__Task description__: An exact copy of the entries is needed, with every line included.

__Records__:
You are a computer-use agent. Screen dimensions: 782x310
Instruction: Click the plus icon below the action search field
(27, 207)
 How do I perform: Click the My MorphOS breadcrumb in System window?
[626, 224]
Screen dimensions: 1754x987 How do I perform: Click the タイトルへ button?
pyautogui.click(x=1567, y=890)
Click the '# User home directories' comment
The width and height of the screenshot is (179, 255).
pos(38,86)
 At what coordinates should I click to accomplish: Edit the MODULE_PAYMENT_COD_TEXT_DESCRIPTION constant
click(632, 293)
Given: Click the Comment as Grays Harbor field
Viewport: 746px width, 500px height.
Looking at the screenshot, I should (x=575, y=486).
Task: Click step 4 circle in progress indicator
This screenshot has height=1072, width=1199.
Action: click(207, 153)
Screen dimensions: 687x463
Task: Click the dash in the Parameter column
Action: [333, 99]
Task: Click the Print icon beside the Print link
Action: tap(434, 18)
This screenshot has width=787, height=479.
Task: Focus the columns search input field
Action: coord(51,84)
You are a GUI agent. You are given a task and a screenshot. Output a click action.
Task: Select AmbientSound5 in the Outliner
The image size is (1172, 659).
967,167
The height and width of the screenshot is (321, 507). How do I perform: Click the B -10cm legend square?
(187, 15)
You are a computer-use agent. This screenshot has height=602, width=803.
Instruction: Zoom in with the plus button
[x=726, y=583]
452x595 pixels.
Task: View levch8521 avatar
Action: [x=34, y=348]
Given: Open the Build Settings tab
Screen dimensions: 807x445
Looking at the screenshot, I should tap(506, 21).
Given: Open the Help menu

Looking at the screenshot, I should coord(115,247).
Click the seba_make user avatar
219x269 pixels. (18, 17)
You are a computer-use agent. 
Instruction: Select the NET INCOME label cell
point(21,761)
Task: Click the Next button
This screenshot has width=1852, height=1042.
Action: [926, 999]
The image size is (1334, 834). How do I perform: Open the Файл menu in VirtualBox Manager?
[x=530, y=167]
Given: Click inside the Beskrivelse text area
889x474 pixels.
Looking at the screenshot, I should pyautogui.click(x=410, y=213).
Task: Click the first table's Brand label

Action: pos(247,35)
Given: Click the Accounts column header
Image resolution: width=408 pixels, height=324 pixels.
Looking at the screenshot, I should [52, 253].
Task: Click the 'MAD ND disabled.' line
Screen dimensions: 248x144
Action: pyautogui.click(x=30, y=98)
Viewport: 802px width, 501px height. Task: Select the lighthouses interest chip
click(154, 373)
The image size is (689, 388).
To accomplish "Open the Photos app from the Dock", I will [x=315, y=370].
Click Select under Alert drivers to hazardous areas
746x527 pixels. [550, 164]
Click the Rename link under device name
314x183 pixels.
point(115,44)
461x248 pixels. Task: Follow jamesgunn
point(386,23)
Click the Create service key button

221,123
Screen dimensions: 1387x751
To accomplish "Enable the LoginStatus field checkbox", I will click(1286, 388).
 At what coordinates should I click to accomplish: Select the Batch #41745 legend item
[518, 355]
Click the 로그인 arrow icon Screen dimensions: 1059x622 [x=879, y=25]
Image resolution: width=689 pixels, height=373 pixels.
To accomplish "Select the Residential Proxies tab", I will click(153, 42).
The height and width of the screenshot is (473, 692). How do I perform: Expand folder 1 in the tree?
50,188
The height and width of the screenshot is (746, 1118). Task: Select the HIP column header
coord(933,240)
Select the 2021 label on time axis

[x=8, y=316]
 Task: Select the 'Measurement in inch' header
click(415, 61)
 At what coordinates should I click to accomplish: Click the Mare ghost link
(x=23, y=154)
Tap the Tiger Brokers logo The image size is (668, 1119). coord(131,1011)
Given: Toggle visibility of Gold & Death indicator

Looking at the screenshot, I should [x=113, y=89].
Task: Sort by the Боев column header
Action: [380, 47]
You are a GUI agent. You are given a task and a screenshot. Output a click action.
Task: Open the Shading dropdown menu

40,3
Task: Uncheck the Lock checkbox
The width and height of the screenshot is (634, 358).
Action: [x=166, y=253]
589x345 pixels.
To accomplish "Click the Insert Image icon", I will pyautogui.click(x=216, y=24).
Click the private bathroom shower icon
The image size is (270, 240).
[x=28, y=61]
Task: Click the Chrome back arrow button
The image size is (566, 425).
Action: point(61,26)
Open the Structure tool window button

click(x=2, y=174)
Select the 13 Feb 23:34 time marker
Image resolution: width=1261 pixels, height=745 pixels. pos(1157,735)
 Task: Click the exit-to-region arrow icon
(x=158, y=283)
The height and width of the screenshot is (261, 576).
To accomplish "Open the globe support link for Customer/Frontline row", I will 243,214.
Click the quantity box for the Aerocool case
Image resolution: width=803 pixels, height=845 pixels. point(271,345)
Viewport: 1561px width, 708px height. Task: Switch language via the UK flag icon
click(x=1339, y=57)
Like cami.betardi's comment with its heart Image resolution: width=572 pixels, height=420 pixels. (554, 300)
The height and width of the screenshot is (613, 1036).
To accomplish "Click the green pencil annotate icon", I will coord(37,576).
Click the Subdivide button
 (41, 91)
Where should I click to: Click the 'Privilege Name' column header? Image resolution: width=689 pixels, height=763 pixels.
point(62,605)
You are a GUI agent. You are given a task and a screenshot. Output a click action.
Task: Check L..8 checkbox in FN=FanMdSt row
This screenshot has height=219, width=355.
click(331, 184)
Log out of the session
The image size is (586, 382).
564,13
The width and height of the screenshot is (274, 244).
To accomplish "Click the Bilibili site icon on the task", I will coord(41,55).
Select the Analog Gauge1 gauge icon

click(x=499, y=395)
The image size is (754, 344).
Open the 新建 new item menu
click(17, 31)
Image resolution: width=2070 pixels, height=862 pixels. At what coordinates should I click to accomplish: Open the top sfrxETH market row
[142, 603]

__Solved problem__:
You are a computer-use agent. Screen dimensions: 782x310
Instruction: Click the plus icon below the action search field
(27, 207)
 How do I perform: Click the My MorphOS breadcrumb in System window?
[626, 224]
Screen dimensions: 1754x987 How do I perform: Click the タイトルへ button?
pyautogui.click(x=1567, y=890)
Click the '# User home directories' comment
The width and height of the screenshot is (179, 255).
pos(38,86)
 At what coordinates should I click to accomplish: Edit the MODULE_PAYMENT_COD_TEXT_DESCRIPTION constant
click(632, 293)
Given: Click the Comment as Grays Harbor field
Viewport: 746px width, 500px height.
Looking at the screenshot, I should (x=575, y=486).
Task: Click step 4 circle in progress indicator
This screenshot has height=1072, width=1199.
Action: click(207, 153)
Screen dimensions: 687x463
Task: Click the dash in the Parameter column
Action: [333, 99]
Task: Click the Print icon beside the Print link
Action: tap(434, 18)
This screenshot has width=787, height=479.
Task: Focus the columns search input field
Action: coord(51,84)
You are a GUI agent. You are given a task and a screenshot. Output a click action.
Task: Select AmbientSound5 in the Outliner
The image size is (1172, 659).
967,167
The height and width of the screenshot is (321, 507). How do I perform: Click the B -10cm legend square?
(187, 15)
You are a computer-use agent. This screenshot has height=602, width=803.
Instruction: Zoom in with the plus button
[x=726, y=583]
452x595 pixels.
Task: View levch8521 avatar
Action: [x=34, y=348]
Given: Open the Build Settings tab
Screen dimensions: 807x445
Looking at the screenshot, I should tap(506, 21).
Given: Open the Help menu

Looking at the screenshot, I should coord(115,247).
Click the seba_make user avatar
219x269 pixels. (18, 17)
You are a computer-use agent. 
Instruction: Select the NET INCOME label cell
point(21,761)
Task: Click the Next button
This screenshot has width=1852, height=1042.
Action: [926, 999]
The image size is (1334, 834). How do I perform: Open the Файл menu in VirtualBox Manager?
[x=530, y=167]
Given: Click inside the Beskrivelse text area
889x474 pixels.
Looking at the screenshot, I should pyautogui.click(x=410, y=213).
Task: Click the first table's Brand label

Action: pos(247,35)
Given: Click the Accounts column header
Image resolution: width=408 pixels, height=324 pixels.
Looking at the screenshot, I should [52, 253].
Task: Click the 'MAD ND disabled.' line
Screen dimensions: 248x144
Action: pyautogui.click(x=30, y=98)
Viewport: 802px width, 501px height. Task: Select the lighthouses interest chip
click(154, 373)
The image size is (689, 388).
To accomplish "Open the Photos app from the Dock", I will [x=315, y=370].
Click Select under Alert drivers to hazardous areas
746x527 pixels. [550, 164]
Click the Rename link under device name
314x183 pixels.
point(115,44)
461x248 pixels. Task: Follow jamesgunn
point(386,23)
Click the Create service key button

221,123
Screen dimensions: 1387x751
To accomplish "Enable the LoginStatus field checkbox", I will click(1286, 388).
 At what coordinates should I click to accomplish: Select the Batch #41745 legend item
[518, 355]
Click the 로그인 arrow icon Screen dimensions: 1059x622 [x=879, y=25]
Image resolution: width=689 pixels, height=373 pixels.
To accomplish "Select the Residential Proxies tab", I will click(153, 42).
The height and width of the screenshot is (473, 692). How do I perform: Expand folder 1 in the tree?
50,188
The height and width of the screenshot is (746, 1118). Task: Select the HIP column header
coord(933,240)
Select the 2021 label on time axis

[x=8, y=316]
 Task: Select the 'Measurement in inch' header
click(415, 61)
 At what coordinates should I click to accomplish: Click the Mare ghost link
(x=23, y=154)
Tap the Tiger Brokers logo The image size is (668, 1119). coord(131,1011)
Given: Toggle visibility of Gold & Death indicator

Looking at the screenshot, I should [x=113, y=89].
Task: Sort by the Боев column header
Action: [380, 47]
You are a GUI agent. You are given a task and a screenshot. Output a click action.
Task: Open the Shading dropdown menu

40,3
Task: Uncheck the Lock checkbox
The width and height of the screenshot is (634, 358).
Action: [x=166, y=253]
589x345 pixels.
To accomplish "Click the Insert Image icon", I will pyautogui.click(x=216, y=24).
Click the private bathroom shower icon
The image size is (270, 240).
[x=28, y=61]
Task: Click the Chrome back arrow button
The image size is (566, 425).
Action: point(61,26)
Open the Structure tool window button

click(x=2, y=174)
Select the 13 Feb 23:34 time marker
Image resolution: width=1261 pixels, height=745 pixels. pos(1157,735)
 Task: Click the exit-to-region arrow icon
(x=158, y=283)
The height and width of the screenshot is (261, 576).
To accomplish "Open the globe support link for Customer/Frontline row", I will 243,214.
Click the quantity box for the Aerocool case
Image resolution: width=803 pixels, height=845 pixels. point(271,345)
Viewport: 1561px width, 708px height. Task: Switch language via the UK flag icon
click(x=1339, y=57)
Like cami.betardi's comment with its heart Image resolution: width=572 pixels, height=420 pixels. (554, 300)
The height and width of the screenshot is (613, 1036).
To accomplish "Click the green pencil annotate icon", I will coord(37,576).
Click the Subdivide button
 (41, 91)
Where should I click to: Click the 'Privilege Name' column header? Image resolution: width=689 pixels, height=763 pixels.
point(62,605)
You are a GUI agent. You are given a task and a screenshot. Output a click action.
Task: Check L..8 checkbox in FN=FanMdSt row
This screenshot has height=219, width=355.
click(331, 184)
Log out of the session
The image size is (586, 382).
564,13
The width and height of the screenshot is (274, 244).
To accomplish "Click the Bilibili site icon on the task", I will coord(41,55).
Select the Analog Gauge1 gauge icon

click(x=499, y=395)
The image size is (754, 344).
Open the 新建 new item menu
click(17, 31)
Image resolution: width=2070 pixels, height=862 pixels. At what coordinates should I click to accomplish: Open the top sfrxETH market row
[142, 603]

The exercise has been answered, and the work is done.